The next day, a sunny drive to La Romana. A walk around the market, and simple pollo al carbon for lunch. That evening, dinner at Santo Domingo's best restaurant, Vesuvio. That beautiful appetizer, jamóns de lambi y pulpo -- mosaic-like terrines of octopus and conch. I usually follow with seafood, but there were veal brains, sesos, with papas fritas. There was a '98 "Opus One" on the wine-list at some uncannily low price, so we drank that. Dessert was semifreddo with Kahlua. Hmmm.
I spent the next day in my favorite part of the city, the Zona Colonial. Lunch was shrimp salad, braised guinea-hen, and rice with pigeon peas. Looking for alternatives to Vesuvio, a somewhat formal restaurant, Reina d'España had been recommended. It was okay, but further confirmation that Vesuvio was easily the best spot in the city for fine dining. Scallops were served over a cheese fondue with shiitake mushrooms. Hard to go wrong with the gran parillada de mariscos. Tropical bread pudding to finish. It seemed pointless to stray away from the Moët with which the meal began.I was left to my own devices at the hotel the next evening, and enjoyed a complete change of pace. Hamburger and fries in the Champions sports bar.
More typical was the regular trip up to Villa Mella, a very poor part of town renowned for its outdoor pig shacks. Everything but the squeak on display: you make your choice, it gets sizzled on a hot plate, then you eat, with wedges of lime, hunks of yucca, and cold beer. Longaniza, lengua, chicharrones, tripitas (intestines, not tripe). What, no morcilla?
I walked it off in the Botanical Gardens.
Dinner in the Zona Colonial, at a little restaurant called Bahia.
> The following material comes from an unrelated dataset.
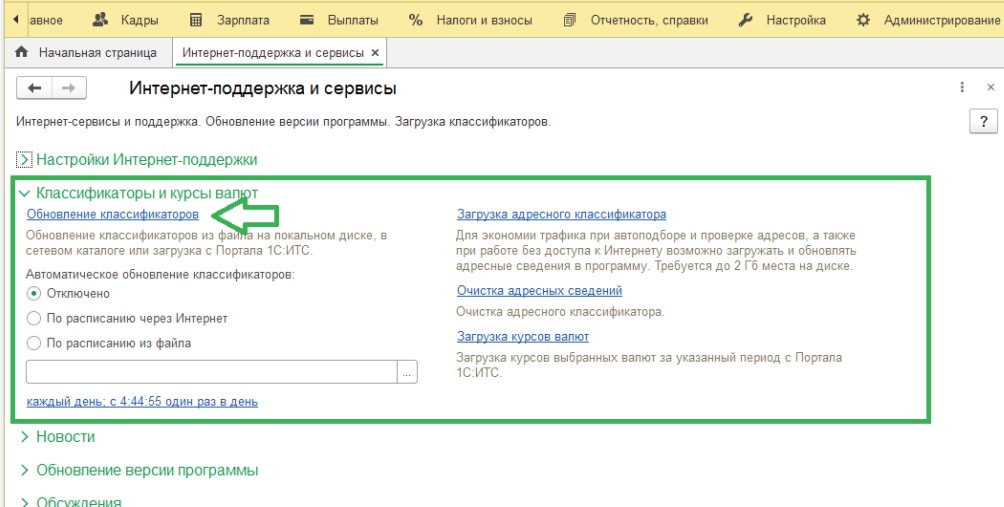This screenshot has width=1004, height=507.
Task: Expand the Новости section
Action: (25, 437)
The food was fresh and well-prepared: the amusing service was a reminder that wait-staff in the DR generally can't afford to dine out. My server presented the menu, then stood looking over my shoulder, waiting attentively for my choice.
Bastoncitos de mero (fried grouper), chillo entero al horno (baked red snapper), fries, dulce de higas, and a white Marqués de Cáceres.
Do I really have to go home?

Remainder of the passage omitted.